# Tru-Cut problem -- hoping I am not screwed



## DeliveryMan (Mar 1, 2018)

So guys, you are all really knowledgable and I am hoping you can help me here and I am not screwed.. I have learned a ton from you guys this year and all my neighbors are now members of this site after looking at my lawn..

Around Xmas time of 2017 I bought a used Tru-Cut C-27 from a local craigslist ad.. I have no idea what year it is.. I took it to a local golfcourse equipment dealer and they put on a new bedknife, grinded the reel, and greased everything up. Over the course of the year I have periodically greased thing and checked that I still cut paper, which has never been a problem.
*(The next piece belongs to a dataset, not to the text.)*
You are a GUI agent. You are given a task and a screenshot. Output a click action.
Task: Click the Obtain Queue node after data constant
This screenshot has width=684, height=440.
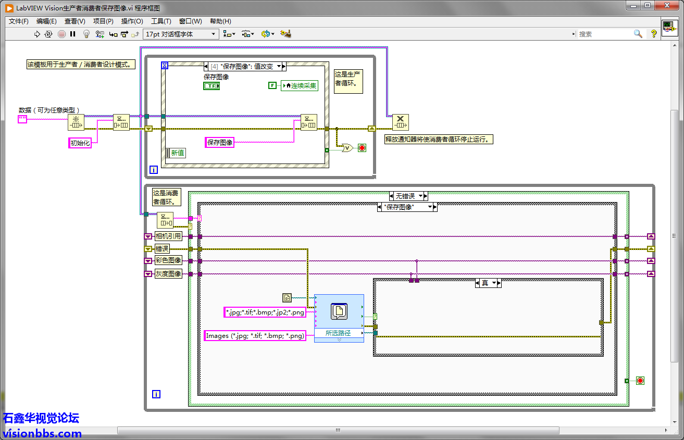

This is my first year using a reel mower and I have been blown away how much of a difference it has made in my yard..

However this weekend on Labor day the mower started making a terrible noise when I engaged the wheel drive (the reel turns with no problem and no abnormal noises are heard), and the wheels won't engage at all (this this is a bitch to push without the wheel drive).. Okay, no problem -- I figure the clutch needs to be adjusted a bit after some research on this site.. I got the thread from Mightyquinn and it took only a couple of minutes to adjust the clutch for the wheel drive.. I test it out and still this terrible noise and no wheel motion at all..

So I take a real good look at the sprockets from the engine and this just doesn't look right to me -- it looks as if all the teeth on the sprocket have been worn down a significant amount (see pics below) -- when the engine is running and the wheels aren't engaged the chain turns no problem, but when I engage the wheels the chain stops, but the sprocket from the engine continues to turn while the chain just skips along..
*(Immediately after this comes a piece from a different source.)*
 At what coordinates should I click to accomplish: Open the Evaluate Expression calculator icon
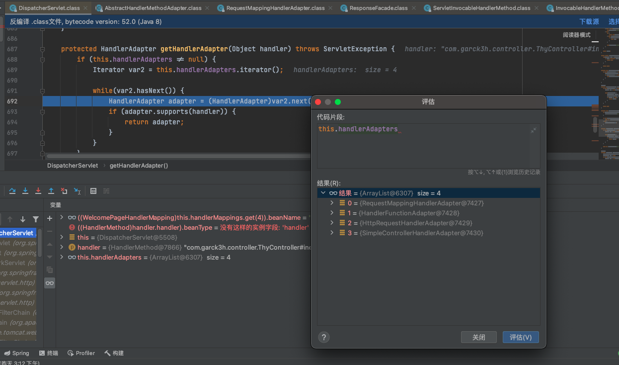tap(93, 191)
There is a bit of play within the chain, but not a lot -- should I take out a link in the chain -- or does the sprocket need replacing (and I have no idea where to buy one of these).. I am hoping you guys don't say the whole thing is screwed and I have to get a new mower, cause I love this thing and I am pretty sure I am the envy of my neighbors with my new badass looking lawn..


----------



## TheTurfTamer (Aug 8, 2018)

Get your serial number and order a new sprocket. Here is a break down on your machine. Verify the part number with your serial number. Easy fix. 1-800-289-9582 Smith Distributing out of Oklahoma.
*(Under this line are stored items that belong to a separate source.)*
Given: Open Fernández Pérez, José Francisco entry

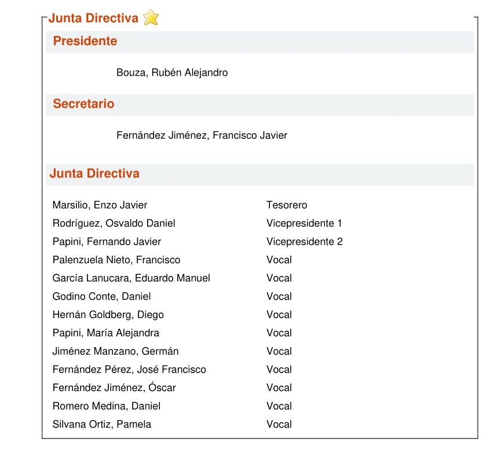Looking at the screenshot, I should point(129,370).
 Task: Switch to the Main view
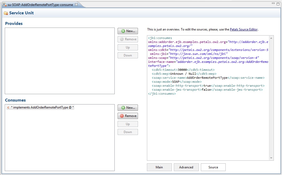159,167
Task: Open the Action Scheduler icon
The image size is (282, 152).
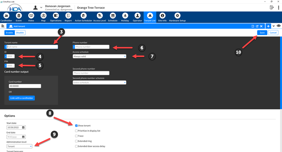Action: 83,15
1.4 MB parts list 001.jpg Check Error 0.9 MB diagram 001.jpg Check Error


----------



## SGrabs33 (Feb 13, 2017)

@DeliveryMan

This is the same thing that happened to @FATC1TY HERE. This shouldn't be too hard of a fix as its just the sprocket that sits on the engine shaft that needs replacing.

This has the part number from Dolphin OPE.


----------



## jessehurlburt (Oct 18, 2017)

Gotta love this site!


----------



## DeliveryMan (Mar 1, 2018)

How the hell does this happen??

Is there too much tension on the sprocket and I need to let it out -- cause honestly the chain looks a bit loose to me (has about 1 inch of play)


----------



## SGrabs33 (Feb 13, 2017)

DeliveryMan said:


> How the hell does this happen??
> 
> Is there too much tension on the sprocket and I need to let it out -- cause honestly the chain looks a bit loose to me (has about 1 inch of play)


Guessing too tight/lose chain.

Also, check the alignment of the sprocket to the bug clutch sprocket. If that's not aligned it could cause excess wear.


----------



## FATC1TY (Jul 12, 2017)

I'd say the chain has stretched some, and everything has gotten well worn and loose. Same issue here. New sprocket and I'm in business, although my chain does feel rather loose by about a link or less to me.


----------



## 18thhole (Sep 12, 2018)

The good news is you're nowhere near screwed. I have a Tru
Cut H20 myself and have been down this road. Here are a few things I've learned.

You do need the engine sprocket. You can get it here https://planopower.com/product-category/tru-cut/tru-cut-parts/ I have had good luck with these guys.

The reason this happened is due to your chains being worn out. What you will find when you put the new sprocket on is the chain will not seat perfectly. If you look on the bottom side of the chain against the engine sprocket and drive sprocket, the spacing will be slightly off. It doesn't fit well in the U's of the teeth. Go to tractor supply and you can get a roll of new chain and master links. This is far less expensive than ordering from tru cut and are good quality. My chains are #41 however yours may be the next size up. Check your parts diagram.

Simply removing a link will cause more damage because the links do not line up with the teeth. Trust me, I've tried that.

I would recommend replacing all of your chains every season. The machine will run quieter and smoother with less wear to the expensive parts. My drive sprocket is built as one piece with the main drive shaft. It was something like $300 if I remember correctly to replace it. I live in West Texas where it is 100+ degree heat through our growing season and it adds excess heat to the chains and sprockets causing them to stretch.

Lastly when you put the chains back together make sure the master link clip is facing the correct direction. Opening facing rearward of the chain direction.

I hope this helps. If you have further questions, I'll be happy to help.


----------



## DeliveryMan (Mar 1, 2018)

Thanks all for your replies

I got a new drive shaft sprocket from Smith Distrubiting in Oklahoma (like 30 bucks with shipping) and was able to replace it quick..

The problem does seem to be fixed, but I have noticed that 18thhole is totally right -- there is a misalignment with the way the chain is seated on the sprocket -- I will be getting some new chains this off-season.. Only another month or so of cutting here in north carolina

Thanks again


----------



## Mightyquinn (Jan 31, 2017)

You can pick up extra chain, chain splitter and connecting links at Tractor Supply. It will be much cheaper and faster to make your own chains this way. I think TruCut's use a #40 chain if I remember correctly. Just remember that you need to count the links, you will be surprised at how much those chains stretch.


----------



## sanders4617 (Jul 9, 2018)

Anybody know the part # or maybe the size of this set-screw there at the sprocket?
Mine has came out... I hate to order just that, but hoping maybe I can get a size/thread and find something locally?


----------